Schmerzhafte Blähungen
Gründe für starke Blähungen
Die richtige Ernährung bei Blähungen
Was bringen Probiotika?
Blähungen durch Zucker und Süßstoffe
Blähungen durch Stress, Medikamente, Hormone
Wann sollte man zum Arzt?
Was hilft gegen Blähungen?

Wie entstehen Blähungen?

Beim Essen wird, zusammen mit der Nahrung, auch immer etwas Luft verschluckt. Nahrung und verschluckte Luft wandern zunächst in den Magen, wo die Magensäure beginnt, das Essen aufzulösen. Danach geht es weiter in den Dünndarm, in dem Verdauungssäfte aus der Bauchspeicheldrüse und Gallensaft das Essen weiter zerkleinern.

Im Dickdarm leben Bakterien, die daraus Fettsäuren und Vitamine herstellen. Dabei entstehen zusätzlich Gase, wie Kohlendioxid, Methan, und Schwefelwasserstoff.
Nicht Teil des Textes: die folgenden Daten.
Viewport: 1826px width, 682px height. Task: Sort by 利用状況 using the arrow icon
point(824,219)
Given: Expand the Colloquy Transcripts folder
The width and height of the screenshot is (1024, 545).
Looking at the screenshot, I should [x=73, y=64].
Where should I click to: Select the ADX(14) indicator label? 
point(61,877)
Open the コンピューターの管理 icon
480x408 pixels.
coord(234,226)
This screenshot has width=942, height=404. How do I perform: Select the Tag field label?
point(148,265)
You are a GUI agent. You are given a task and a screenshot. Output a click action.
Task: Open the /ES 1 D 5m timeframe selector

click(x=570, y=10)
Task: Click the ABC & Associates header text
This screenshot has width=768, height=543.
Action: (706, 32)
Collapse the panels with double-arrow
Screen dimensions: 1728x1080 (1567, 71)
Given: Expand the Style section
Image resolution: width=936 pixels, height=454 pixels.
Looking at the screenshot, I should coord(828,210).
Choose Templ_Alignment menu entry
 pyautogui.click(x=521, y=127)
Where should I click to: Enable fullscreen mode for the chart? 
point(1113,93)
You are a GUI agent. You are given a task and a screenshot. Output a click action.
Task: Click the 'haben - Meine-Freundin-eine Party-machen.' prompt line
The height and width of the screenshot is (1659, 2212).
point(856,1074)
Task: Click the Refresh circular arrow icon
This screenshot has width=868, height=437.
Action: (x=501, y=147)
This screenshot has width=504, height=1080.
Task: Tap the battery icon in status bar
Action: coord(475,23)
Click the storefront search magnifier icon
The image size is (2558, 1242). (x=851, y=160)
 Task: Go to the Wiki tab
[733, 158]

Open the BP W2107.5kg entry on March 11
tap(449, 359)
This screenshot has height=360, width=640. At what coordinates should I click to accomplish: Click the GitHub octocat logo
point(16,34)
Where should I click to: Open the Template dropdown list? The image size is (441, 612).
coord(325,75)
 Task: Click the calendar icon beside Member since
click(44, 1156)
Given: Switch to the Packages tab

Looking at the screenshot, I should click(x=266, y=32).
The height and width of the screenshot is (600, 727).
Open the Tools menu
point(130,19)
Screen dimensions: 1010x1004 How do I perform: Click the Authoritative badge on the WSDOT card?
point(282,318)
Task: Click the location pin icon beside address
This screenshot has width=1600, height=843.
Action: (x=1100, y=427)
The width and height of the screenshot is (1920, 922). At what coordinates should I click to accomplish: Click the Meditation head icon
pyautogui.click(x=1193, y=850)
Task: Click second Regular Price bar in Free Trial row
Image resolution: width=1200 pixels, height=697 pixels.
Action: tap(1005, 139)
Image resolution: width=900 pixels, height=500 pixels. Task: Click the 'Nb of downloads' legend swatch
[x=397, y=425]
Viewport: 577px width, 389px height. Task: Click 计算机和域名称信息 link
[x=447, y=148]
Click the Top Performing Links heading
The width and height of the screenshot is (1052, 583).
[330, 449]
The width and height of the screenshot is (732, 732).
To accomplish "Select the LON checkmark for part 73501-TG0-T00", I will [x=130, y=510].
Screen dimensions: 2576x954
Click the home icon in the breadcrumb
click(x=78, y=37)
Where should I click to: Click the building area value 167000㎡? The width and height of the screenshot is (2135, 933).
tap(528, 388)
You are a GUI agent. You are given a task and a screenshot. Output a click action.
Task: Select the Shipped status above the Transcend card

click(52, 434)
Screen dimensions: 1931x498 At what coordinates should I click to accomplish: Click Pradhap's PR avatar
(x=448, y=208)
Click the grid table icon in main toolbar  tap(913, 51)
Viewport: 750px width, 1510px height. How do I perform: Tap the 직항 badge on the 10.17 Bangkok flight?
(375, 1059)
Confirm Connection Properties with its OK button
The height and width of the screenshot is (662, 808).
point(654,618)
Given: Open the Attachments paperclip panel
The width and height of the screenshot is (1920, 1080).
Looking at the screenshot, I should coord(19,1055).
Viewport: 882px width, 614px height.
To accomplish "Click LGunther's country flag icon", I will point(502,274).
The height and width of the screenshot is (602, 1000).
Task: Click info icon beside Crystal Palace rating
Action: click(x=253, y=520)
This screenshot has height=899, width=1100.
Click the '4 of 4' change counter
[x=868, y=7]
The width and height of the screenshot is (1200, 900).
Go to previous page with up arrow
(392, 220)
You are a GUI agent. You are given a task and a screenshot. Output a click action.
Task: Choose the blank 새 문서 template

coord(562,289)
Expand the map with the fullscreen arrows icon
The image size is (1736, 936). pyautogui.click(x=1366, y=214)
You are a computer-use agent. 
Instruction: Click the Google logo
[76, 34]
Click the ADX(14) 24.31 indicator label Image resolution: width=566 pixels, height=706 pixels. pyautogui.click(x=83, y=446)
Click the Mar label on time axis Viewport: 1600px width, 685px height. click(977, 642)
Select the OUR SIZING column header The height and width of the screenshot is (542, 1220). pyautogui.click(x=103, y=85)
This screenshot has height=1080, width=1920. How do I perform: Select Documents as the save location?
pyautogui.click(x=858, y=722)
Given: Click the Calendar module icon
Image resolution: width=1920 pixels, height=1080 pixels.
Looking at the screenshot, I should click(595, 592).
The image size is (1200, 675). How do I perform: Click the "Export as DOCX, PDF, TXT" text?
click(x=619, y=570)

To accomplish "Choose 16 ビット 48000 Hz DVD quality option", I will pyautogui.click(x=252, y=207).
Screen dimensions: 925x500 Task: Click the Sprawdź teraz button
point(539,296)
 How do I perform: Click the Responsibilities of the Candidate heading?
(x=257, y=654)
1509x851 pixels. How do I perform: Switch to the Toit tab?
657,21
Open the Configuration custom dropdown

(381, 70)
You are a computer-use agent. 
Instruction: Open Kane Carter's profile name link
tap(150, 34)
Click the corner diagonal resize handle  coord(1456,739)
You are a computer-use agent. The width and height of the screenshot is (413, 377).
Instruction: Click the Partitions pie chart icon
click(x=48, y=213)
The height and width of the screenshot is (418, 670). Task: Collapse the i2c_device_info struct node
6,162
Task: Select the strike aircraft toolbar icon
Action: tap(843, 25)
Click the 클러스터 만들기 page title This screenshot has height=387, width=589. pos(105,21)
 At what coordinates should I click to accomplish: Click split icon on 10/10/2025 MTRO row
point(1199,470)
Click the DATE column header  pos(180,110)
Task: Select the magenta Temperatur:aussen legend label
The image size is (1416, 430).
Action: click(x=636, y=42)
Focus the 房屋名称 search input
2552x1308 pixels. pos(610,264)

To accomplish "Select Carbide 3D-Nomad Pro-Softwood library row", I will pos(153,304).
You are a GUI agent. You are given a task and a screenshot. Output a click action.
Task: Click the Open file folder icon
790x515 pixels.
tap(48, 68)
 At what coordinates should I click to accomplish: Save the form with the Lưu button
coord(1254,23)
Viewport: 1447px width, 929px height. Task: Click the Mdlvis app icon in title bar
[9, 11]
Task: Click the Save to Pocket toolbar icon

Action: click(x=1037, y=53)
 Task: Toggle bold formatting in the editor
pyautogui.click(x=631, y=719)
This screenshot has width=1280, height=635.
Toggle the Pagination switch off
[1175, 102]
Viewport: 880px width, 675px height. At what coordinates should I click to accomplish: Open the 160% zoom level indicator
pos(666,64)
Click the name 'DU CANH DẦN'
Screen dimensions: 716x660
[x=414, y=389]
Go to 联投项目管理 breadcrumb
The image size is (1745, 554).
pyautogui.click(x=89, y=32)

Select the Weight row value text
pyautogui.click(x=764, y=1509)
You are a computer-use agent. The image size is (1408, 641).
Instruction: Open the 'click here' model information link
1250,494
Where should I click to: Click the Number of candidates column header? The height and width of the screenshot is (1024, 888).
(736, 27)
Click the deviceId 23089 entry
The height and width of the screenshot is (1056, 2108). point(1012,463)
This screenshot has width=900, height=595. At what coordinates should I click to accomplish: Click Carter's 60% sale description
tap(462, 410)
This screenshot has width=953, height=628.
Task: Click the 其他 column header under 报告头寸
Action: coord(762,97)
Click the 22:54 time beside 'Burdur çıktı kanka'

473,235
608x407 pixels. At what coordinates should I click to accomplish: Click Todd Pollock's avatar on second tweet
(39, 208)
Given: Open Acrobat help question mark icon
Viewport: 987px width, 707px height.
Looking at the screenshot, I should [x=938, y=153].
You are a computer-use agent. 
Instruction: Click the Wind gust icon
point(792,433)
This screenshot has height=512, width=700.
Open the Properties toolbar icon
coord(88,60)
Ein Teil des Luft-Gas-Gemisches bahnt sich seinen Weg über die Darmschleimhaut in das Blut und wird über die Lunge ausgeatmet. Ein Teil geht durch den After hinaus: Man muss pupsen.

Blähungen: Wie viel Pupsen ist normal?

Gastroenterologe Prof. Jörg Albert beschäftigt sich am Klinikum Stuttgart mit Erkrankungen des Magen-Darm-Trakts. Im Durchschnitt kämen pro Tag und Mensch etwa 20 bis 30 Darmwinde, so der Arzt. Das entspräche etwa 1 bis 1,5 Liter Flatulenz – und sei vollkommen normal.

Häufig verlaufen die Flatulenzen nahezu unbemerkt. Manchmal können sie aber auch unangenehm werden. „Blähungen betreffen sehr, sehr viele Menschen“, sagt der Experte. In 95% der Fälle könne man jedoch davon ausgehen, dass dem keine Erkrankung zugrunde liege.

Schmerzhafte Blähungen

Woran liegt es, dass Flatulenzen manchmal zwar geruchlich problematisch aber ansonsten nicht unangenehm sind – manchmal aber auch mit starken Schmerzen einhergehen? Wissenschaftliche Studien haben gezeigt, dass Menschen mit und ohne Beschwerden jeweils eine ganz ähnliche Menge, nämlich etwa 200 Milliliter Gas, im Darm hatten.

Offenbar unterscheide sich die Wahrnehmung der Darmtätigkeit individuell stark, so Prof. Albert. „Man spricht dann von einer gestörten Darm-Hirn-Achse der entsprechenden Reizübertragung ins Gehirn.“

Gründe für starke Blähungen

Starke Blähungen können unterschiedliche Gründe haben. So sorgt beispielsweise hastiges Essen und Trinken dafür, dass viel Luft verschluckt wird, die dann wieder raus muss. Kohlensäurehaltige Getränke haben einen ähnlichen Effekt.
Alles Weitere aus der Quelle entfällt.